O Tribunal de Justiça do Distrito Federal e dos Territórios (TJDFT) manteve a condenação de uma instituição de ensino por danos morais após o comprovado assédio sexual praticado por um professor em direção a uma aluna menor de idade durante atividades pedagógicas individuais, com a elevação das indenizações para R$ 15 mil à vítima e R$ 10 mil à genitora, reconhecendo-se a responsabilidade civil da escola com fundamento no Código de Defesa do Consumidor, que impõe dever de vigilância, guarda e proteção aos estudantes.
Contexto Jurídico e Responsabilidade Civil na Educação
A decisão proferida pela 2ª Turma Cível do TJDFT reforça que a relação entre instituições de ensino e seus alunos é regulada pelo Código de Defesa do Consumidor, sob o qual as escolas assumem o dever jurídico de garantir a integridade física e psicológica dos estudantes, especialmente menores, mediante práticas de vigilância efetiva e proteção contínua em ambientes pedagógicos.

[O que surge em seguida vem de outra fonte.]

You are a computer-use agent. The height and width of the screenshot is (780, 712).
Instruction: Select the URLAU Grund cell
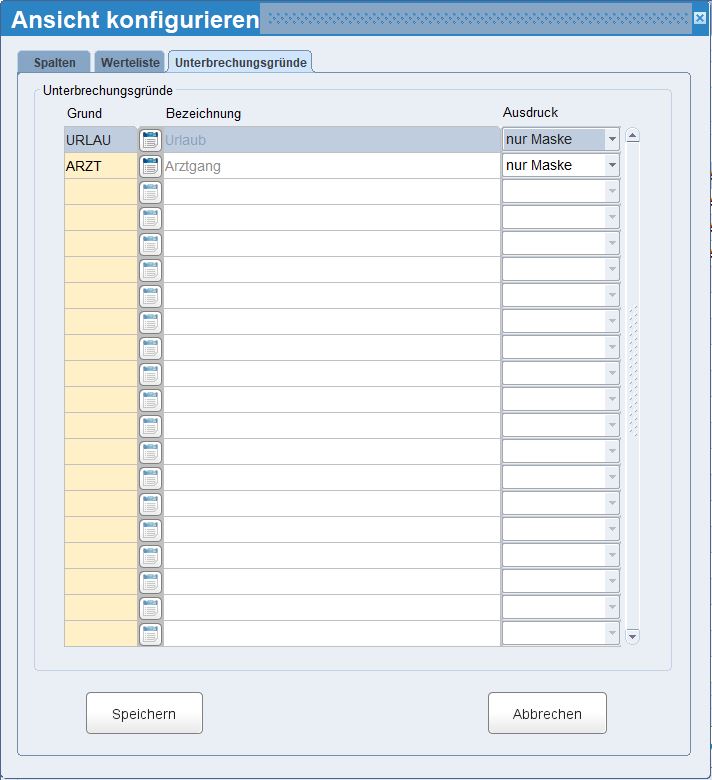[100, 140]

O s magistrados destacaram que a conduta do professor, ao realizar atendimentos individuais com a aluna sem supervisão adequada, configurou uma vulnerabilidade institucional que permitiu o abuso, caracterizando falha na prestação do serviço educacional e ensejando indenização por danos morais, com base na jurisprudência que considera o vínculo entre escola e aluno como relação de consumo.
A indenização total para a estudante e sua mãe alcançou R$ 25 mil, valor ampliado pelo TJDFT em razão da responsabilidade civil da escola sob o Código do Consumidor.
Repercussão Legal e Desdobramentos Institucionais
A decisão reforça o entendimento de que a responsabilidade pela conduta abusiva de seus profissionais cabe à instituição educacional, independentemente da individualidade da conduta, sob o princípio da atividade-fim prevista no artigo 14 do CDC, o que pode gerar novos embates em processos disciplinares internos e ações judiciais contra outras escolas com padrões semelhantes.
Diante do caso, especialistas apontam para a necessidade de revisão dos protocolos internos de supervisão pedagógica e acolhimento psicossocial nas escolas, bem como da ampliação das políticas públicas de proteção à infância voltadas ao ambiente escolar.